## Records for the task
● ● ●

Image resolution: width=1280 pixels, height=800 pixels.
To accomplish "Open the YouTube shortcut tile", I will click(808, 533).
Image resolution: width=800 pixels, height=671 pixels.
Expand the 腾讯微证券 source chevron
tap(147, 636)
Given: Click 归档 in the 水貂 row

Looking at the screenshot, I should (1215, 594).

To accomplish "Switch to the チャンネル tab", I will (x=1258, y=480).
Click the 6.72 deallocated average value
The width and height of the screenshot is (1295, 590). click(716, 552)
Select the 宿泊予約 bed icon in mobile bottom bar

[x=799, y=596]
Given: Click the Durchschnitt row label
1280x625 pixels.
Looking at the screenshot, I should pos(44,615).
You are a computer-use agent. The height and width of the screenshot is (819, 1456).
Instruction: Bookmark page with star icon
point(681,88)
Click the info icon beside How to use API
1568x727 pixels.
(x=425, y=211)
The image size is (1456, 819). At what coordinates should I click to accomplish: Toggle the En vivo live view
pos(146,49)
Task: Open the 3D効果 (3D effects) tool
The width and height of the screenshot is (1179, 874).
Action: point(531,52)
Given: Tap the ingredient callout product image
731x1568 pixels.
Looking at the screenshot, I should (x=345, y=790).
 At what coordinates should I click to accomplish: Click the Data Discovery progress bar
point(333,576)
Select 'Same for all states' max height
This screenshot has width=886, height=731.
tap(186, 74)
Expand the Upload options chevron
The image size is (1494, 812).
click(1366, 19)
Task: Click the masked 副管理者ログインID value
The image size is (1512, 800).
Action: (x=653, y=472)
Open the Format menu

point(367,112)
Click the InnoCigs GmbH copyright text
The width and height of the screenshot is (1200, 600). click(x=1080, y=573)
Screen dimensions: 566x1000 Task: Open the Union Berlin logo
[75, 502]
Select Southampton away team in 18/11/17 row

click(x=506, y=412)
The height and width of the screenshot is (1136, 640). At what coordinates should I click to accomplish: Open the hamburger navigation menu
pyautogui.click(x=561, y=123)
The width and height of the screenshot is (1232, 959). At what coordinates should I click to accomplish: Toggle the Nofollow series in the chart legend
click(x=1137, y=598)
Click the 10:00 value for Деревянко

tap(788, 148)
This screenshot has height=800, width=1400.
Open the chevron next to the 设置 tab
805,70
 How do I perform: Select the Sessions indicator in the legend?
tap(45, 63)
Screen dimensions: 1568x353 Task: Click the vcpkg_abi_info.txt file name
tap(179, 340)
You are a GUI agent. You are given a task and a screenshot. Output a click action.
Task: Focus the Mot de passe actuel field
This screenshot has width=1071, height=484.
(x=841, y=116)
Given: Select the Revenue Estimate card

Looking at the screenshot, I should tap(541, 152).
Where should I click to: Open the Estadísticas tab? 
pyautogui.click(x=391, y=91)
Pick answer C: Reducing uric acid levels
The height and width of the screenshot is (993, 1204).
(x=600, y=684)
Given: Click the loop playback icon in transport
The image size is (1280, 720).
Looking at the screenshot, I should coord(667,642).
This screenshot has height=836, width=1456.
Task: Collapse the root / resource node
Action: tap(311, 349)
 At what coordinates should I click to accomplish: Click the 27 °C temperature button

● ● ●

## What is needed
Copy out the entries exactly, from the line containing "Screen dimensions: 566x1000" through the end of the entries.

## Solution for this problem
Screen dimensions: 566x1000 Task: Open the Union Berlin logo
[75, 502]
Select Southampton away team in 18/11/17 row

click(x=506, y=412)
The height and width of the screenshot is (1136, 640). At what coordinates should I click to accomplish: Open the hamburger navigation menu
pyautogui.click(x=561, y=123)
The width and height of the screenshot is (1232, 959). At what coordinates should I click to accomplish: Toggle the Nofollow series in the chart legend
click(x=1137, y=598)
Click the 10:00 value for Деревянко

tap(788, 148)
This screenshot has height=800, width=1400.
Open the chevron next to the 设置 tab
805,70
 How do I perform: Select the Sessions indicator in the legend?
tap(45, 63)
Screen dimensions: 1568x353 Task: Click the vcpkg_abi_info.txt file name
tap(179, 340)
You are a GUI agent. You are given a task and a screenshot. Output a click action.
Task: Focus the Mot de passe actuel field
This screenshot has width=1071, height=484.
(x=841, y=116)
Given: Select the Revenue Estimate card

Looking at the screenshot, I should tap(541, 152).
Where should I click to: Open the Estadísticas tab? 
pyautogui.click(x=391, y=91)
Pick answer C: Reducing uric acid levels
The height and width of the screenshot is (993, 1204).
(x=600, y=684)
Given: Click the loop playback icon in transport
The image size is (1280, 720).
Looking at the screenshot, I should coord(667,642).
This screenshot has height=836, width=1456.
Task: Collapse the root / resource node
Action: tap(311, 349)
 At what coordinates should I click to accomplish: Click the 27 °C temperature button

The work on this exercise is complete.